Women are like tornadoes.
They scream when they are coming and take your house when they are leaving.
A married woman gets hit by a truck, and the cops tell her husband:
Cop: "Sir, it looks like your wife's been hit by a truck."
Man: "I know, but she has a great personality."
A man and a woman get married. The woman was a retired hooker. The man was a poet.
The man said as they did 69, "You taste better than my most delicious gourmet meal." The woman said, "Well, you aren’t too bad either, but the best 69 I’ve gotten and given was Harry.
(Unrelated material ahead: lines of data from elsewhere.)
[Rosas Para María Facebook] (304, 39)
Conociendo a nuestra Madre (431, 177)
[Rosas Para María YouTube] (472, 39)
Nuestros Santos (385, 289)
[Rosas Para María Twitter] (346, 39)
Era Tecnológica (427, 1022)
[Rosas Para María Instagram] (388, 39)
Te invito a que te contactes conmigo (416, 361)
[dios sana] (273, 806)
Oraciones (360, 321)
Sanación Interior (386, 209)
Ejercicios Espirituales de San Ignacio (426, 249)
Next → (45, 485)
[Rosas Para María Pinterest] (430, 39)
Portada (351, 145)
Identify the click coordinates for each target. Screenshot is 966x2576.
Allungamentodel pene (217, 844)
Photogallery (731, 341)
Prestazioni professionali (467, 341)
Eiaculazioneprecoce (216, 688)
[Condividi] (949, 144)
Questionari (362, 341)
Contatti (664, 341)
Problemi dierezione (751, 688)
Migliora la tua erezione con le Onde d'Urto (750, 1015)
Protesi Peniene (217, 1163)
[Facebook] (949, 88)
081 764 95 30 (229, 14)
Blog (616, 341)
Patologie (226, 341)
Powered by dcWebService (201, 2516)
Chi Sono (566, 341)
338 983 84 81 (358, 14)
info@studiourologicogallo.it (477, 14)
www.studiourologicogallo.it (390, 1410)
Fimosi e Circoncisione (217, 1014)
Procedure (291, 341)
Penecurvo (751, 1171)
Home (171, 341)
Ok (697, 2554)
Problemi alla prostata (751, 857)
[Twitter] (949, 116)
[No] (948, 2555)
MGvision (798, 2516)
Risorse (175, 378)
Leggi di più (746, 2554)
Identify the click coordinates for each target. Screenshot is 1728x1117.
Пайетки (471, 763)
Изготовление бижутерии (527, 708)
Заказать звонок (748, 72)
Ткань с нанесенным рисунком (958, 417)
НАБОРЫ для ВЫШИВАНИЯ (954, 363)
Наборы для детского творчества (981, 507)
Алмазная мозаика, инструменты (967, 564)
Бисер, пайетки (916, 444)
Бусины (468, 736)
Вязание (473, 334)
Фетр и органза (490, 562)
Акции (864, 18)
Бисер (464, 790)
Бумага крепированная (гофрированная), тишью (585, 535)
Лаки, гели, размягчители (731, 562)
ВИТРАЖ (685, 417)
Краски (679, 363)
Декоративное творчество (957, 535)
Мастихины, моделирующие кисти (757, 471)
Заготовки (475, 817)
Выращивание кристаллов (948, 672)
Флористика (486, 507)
He did it for 24 hours nonstop." They got divorced that night.
What do you call an emo girl with a flat chest?
A cutting board.
Why do women get periods?
Just cancel the subscription.
I was at work and a few fat women came up to me and asked for some help.
Later that week, I ran into them on the dance floor. One of them asked me if I wanted to dance. I told her no. The other asked me if I knew what was cracking. I calmly said, "The floor."
What’s the difference between KFC and a woman on her period?
One’s finger-licking good and the other is just a fast food restaurant.
Why is it that skinny men love fat women?
Because we need warmth in the winter and shade in the summer.
Why is it okay for a woman to use me when she feels like it, but when I use her body when I feel like it, I am the bad guy?
Fat women can't walk, but on 9/11, they ran.
Q: How do you turn a cat into a fish?
A: Tell the woman not to wash down there.
Big mummy milkers...
What do trans women bring to lesbian relationships?
Something big and warm 🍆.
The woman became extremely uncomfortable with the man she had just met. While he lay beside her, romantically kissing and stroking her neck he whispered, “I called the number you gave me at the bar tonight. Someone named Alvin answered who has never heard of you.”
All of a guy's sons came out gay. He ordered 10 shots in a bar.
The bartender asks, "Do you have anyone in your family who likes women?"
The man said, "My wife does!"
What does an orphan have in common with an 80-year-old woman? Their parents will never come back.
You know why they call her Wonder Woman?
She's always wondering where she parked her invisible jet.
How is a woman like a road?
They both have manholes.
There’s a woman cutting onions when her husband walks in and starts crying. Onions was a good dog.